Sorry. MTV is staying in that night. There are no plans to even mention the birthday.
When your average viewer is 20 years old — too young to remember Martha Quinn, not even born when Madonna buckled on her “boy toy” belt — perhaps it’s wise not to mention you’re 25. MTV wants to be the perpetual adolescent.
On a relentless mission to stay hip, MTV casually discards generations. Yesterday, “Beavis and Butt-head.” Today, “Laguna Beach.”
And at each stop, MTV changes pop culture.
Without MTV, you might not have reality television. Commercials wouldn’t have vertigo-inducing quick cuts. Musicians wouldn’t need to look like models to survive. Kelly Osbourne wouldn’t have gotten near a recording studio. And only seamstresses would know about wardrobe malfunctions.
Our birthday present is a look back at 25 memorable MTV moments:
1. THE DEBUT: Aug. 1, 1981. The first video? The slyly prophetic “Video Killed the Radio Star” by the now-forgotten Buggles. Only a few thousand people on a single cable system in northern New Jersey could see it. Sometimes the screen would go black when someone at MTV inserted a tape into a VCR. Within a few years, millions of kids demanded their parents buy cable so they could see MTV. Along with CNN, it led TV’s transition out of the three-channel world. “This was the fuse that lit the cable explosion,” said Robert Thompson, professor of popular culture at Syracuse University.

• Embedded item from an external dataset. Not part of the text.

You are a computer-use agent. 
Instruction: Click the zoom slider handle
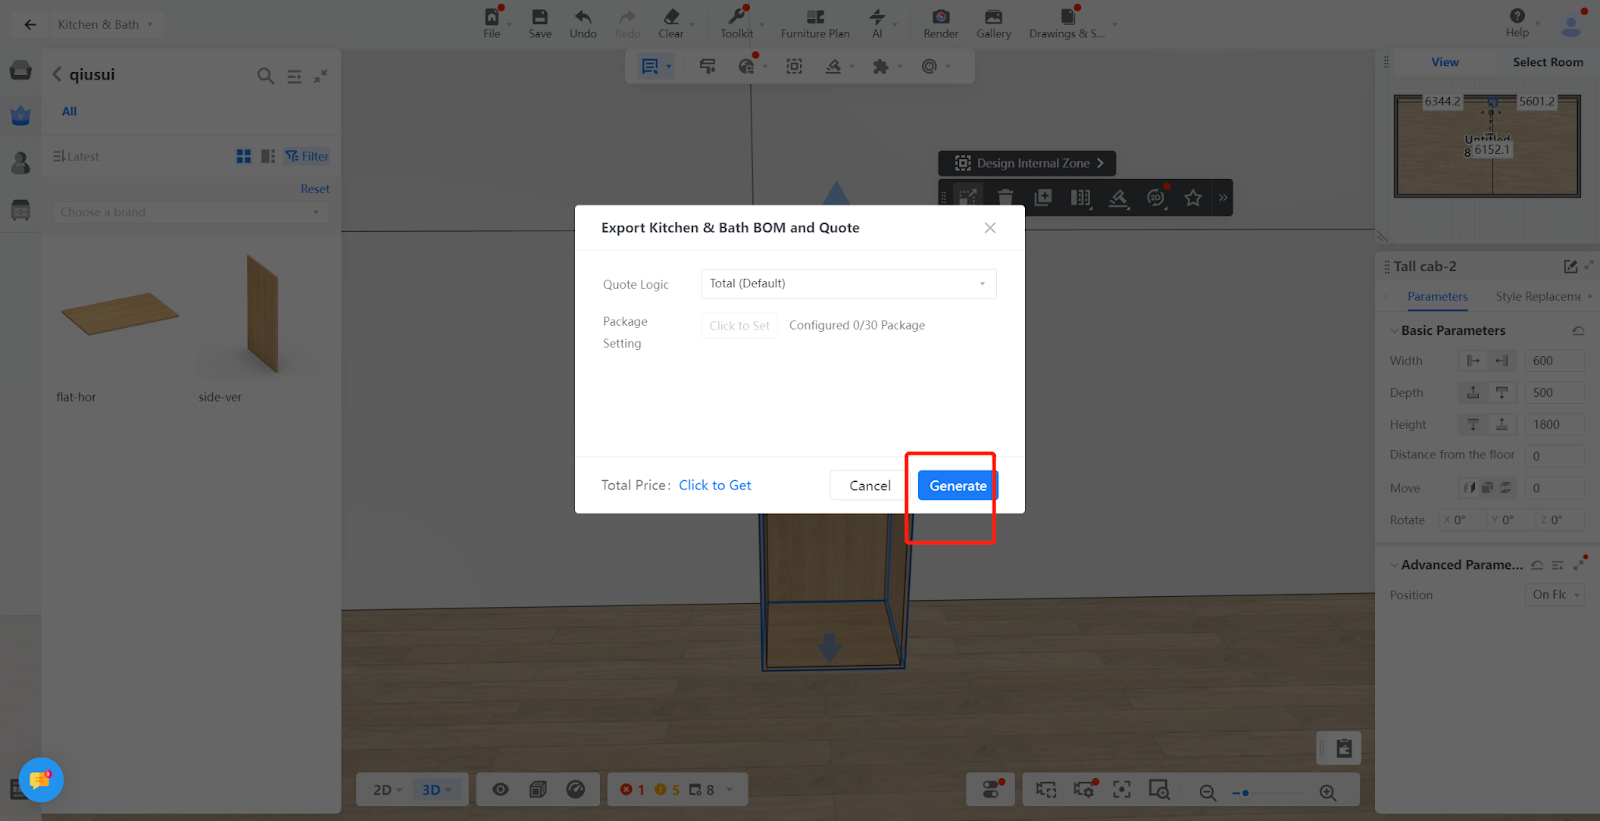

2. BEAT IT: March 31, 1983. Michael Jackson becomes the first black artist with a video on MTV. The segregation was MTV’s early shame, ironic considering its later role in popularizing rap. And the early snub wasn’t forgotten: “You don’t have all of music television when you are leaving things out,” says Los Lonely Boys singer Henry Garza.
3. THRILLER: Dec. 2, 1983. Less a video than a 14-minute mini-movie with Vincent Price, ghouls and goblins, the premiere of Jackson’s “Thriller” was an event. MTV gave it a set time on the schedule — several, even. It was the apotheosis of the idea of music videos as an art form. With director John Landis involved, it also was proof that Hollywood’s finest weren’t looking down upon what are essentially promo clips.